§ **Entries on finding words and elements**
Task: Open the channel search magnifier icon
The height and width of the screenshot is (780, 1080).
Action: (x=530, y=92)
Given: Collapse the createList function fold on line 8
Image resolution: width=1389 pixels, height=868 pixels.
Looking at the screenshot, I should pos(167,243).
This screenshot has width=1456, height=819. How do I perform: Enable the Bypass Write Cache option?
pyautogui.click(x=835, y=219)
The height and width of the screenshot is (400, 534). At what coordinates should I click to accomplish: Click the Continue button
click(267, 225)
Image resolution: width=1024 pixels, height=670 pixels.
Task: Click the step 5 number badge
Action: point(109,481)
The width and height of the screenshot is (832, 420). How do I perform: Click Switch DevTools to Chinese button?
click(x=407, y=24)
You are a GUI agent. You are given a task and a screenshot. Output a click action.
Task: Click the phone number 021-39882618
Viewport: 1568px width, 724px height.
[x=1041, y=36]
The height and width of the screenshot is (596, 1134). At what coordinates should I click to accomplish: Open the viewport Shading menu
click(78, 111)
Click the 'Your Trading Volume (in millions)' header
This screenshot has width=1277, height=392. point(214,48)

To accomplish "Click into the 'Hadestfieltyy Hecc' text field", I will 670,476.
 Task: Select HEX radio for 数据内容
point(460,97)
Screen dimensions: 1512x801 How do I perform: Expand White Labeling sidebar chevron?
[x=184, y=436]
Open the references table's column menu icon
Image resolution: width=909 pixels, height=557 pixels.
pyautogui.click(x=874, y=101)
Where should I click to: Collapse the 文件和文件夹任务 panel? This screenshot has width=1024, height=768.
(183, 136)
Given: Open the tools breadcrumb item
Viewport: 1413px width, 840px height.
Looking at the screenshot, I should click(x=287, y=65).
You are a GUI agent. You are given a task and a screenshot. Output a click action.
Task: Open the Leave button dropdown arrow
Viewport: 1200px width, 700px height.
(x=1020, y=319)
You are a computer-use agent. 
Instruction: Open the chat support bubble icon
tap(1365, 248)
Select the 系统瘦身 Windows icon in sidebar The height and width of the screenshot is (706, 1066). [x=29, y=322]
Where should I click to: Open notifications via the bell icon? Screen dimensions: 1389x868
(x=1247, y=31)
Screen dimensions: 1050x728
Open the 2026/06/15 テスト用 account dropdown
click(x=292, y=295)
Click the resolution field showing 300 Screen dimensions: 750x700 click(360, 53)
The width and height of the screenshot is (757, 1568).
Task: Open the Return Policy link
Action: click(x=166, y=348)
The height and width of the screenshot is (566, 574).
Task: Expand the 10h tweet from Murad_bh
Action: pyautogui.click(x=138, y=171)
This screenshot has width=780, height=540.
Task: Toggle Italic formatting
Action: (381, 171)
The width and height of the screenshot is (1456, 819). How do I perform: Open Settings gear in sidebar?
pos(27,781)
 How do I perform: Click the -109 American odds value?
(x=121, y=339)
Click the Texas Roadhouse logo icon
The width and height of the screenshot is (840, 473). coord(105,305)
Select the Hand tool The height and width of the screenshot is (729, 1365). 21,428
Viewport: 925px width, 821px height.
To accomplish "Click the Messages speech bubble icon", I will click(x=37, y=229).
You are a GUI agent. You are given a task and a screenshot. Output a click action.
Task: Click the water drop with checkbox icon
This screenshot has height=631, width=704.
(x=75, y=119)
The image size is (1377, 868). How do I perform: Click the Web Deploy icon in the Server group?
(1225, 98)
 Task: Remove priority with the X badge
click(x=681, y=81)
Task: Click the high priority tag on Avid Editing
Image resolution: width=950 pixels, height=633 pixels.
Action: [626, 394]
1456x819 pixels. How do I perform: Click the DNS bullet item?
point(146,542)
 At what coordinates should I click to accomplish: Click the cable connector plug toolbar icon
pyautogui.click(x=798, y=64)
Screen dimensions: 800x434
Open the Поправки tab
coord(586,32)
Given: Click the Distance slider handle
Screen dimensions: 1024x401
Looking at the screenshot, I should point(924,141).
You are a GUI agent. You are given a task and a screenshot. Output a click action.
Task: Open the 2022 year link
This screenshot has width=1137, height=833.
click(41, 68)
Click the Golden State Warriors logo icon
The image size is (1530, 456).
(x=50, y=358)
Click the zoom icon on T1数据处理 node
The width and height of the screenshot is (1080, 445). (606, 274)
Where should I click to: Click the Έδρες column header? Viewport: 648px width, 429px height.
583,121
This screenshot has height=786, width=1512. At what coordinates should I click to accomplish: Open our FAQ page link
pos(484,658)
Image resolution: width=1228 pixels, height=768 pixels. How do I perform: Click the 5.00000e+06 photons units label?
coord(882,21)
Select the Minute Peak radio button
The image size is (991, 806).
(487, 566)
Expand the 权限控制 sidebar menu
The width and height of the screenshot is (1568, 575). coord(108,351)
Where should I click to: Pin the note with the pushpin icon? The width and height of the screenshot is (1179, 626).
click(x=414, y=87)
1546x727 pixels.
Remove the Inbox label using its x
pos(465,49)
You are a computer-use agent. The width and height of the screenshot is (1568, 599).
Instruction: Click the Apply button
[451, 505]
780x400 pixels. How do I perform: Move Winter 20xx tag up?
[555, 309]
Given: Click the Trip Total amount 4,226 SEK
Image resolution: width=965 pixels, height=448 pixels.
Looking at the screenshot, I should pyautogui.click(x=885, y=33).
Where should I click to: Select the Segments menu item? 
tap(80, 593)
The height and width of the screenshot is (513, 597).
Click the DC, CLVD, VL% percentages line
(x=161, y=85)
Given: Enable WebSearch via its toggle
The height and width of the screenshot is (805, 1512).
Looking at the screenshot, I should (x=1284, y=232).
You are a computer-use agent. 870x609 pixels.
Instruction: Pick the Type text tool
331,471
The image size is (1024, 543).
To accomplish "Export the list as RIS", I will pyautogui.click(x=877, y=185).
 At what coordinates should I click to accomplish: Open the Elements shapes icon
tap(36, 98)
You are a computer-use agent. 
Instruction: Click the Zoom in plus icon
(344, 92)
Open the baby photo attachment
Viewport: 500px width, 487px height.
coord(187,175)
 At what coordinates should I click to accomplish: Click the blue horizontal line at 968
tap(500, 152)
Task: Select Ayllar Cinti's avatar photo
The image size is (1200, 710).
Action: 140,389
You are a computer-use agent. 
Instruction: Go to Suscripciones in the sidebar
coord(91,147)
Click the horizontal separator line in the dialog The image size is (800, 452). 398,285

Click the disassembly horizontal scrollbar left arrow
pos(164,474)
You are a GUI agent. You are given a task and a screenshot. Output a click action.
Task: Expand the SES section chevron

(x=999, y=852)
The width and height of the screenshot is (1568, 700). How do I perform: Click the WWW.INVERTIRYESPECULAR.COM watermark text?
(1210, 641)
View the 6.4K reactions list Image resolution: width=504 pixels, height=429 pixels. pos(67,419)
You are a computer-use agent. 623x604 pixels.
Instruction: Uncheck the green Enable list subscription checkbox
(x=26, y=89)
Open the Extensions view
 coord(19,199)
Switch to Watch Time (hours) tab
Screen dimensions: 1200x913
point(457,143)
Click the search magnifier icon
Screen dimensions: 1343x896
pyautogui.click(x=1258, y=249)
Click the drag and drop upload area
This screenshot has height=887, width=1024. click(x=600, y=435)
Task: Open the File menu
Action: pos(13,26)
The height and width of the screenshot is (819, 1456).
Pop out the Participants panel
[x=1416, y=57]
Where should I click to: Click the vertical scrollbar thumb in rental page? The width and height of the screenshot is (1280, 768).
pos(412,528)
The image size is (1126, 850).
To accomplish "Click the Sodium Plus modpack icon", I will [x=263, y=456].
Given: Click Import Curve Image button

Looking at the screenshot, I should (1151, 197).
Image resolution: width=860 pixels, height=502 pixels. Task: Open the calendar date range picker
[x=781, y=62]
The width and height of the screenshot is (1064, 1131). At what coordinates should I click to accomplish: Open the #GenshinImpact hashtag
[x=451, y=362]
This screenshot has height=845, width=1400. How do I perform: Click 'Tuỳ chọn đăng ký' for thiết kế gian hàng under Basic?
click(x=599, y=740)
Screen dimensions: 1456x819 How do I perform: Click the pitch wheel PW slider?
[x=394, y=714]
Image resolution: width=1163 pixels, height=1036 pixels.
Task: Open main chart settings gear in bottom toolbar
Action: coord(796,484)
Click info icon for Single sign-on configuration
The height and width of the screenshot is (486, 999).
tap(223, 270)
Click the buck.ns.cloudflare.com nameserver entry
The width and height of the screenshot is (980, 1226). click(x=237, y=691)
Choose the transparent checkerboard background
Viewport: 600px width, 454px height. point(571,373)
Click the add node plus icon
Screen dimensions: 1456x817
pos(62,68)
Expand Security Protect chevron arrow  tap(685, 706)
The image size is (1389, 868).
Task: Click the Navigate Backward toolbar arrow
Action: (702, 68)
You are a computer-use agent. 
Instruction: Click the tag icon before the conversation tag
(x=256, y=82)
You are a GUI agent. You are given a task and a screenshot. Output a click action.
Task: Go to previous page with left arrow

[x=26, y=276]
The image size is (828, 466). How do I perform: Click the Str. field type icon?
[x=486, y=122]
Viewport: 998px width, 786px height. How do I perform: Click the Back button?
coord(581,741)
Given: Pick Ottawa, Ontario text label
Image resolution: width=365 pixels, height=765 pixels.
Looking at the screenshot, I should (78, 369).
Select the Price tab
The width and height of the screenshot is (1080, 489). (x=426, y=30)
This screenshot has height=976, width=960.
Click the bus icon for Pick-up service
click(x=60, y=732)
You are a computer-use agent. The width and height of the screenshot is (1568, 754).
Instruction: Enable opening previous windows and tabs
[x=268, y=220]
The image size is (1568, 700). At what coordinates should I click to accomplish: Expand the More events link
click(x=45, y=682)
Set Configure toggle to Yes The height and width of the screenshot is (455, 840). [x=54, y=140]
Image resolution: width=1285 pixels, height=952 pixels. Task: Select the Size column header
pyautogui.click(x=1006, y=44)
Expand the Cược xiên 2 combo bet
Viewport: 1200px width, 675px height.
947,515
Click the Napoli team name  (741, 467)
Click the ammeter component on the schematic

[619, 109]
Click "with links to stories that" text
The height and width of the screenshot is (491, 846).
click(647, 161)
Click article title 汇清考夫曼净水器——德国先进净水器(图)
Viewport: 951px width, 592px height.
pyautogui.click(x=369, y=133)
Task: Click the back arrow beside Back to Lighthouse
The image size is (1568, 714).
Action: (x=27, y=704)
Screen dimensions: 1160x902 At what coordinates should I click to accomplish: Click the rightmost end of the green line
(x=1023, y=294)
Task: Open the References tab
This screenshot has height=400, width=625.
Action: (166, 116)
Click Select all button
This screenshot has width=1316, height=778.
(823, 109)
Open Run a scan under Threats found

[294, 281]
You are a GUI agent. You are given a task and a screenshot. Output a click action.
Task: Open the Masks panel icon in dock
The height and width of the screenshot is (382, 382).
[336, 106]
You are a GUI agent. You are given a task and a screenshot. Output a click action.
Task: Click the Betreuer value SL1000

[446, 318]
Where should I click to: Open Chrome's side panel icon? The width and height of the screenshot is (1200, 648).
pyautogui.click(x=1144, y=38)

§ **Challenge**
Resize the records from their start through the line with "Action: (x=530, y=92)", both ends included. Write out each of those lines in full, multiplying every coordinate in the answers by 2.05 and rounding to whole numbers, with halves rounded up.

§ **Result for this exercise**
Task: Open the channel search magnifier icon
The height and width of the screenshot is (780, 1080).
Action: (x=1087, y=189)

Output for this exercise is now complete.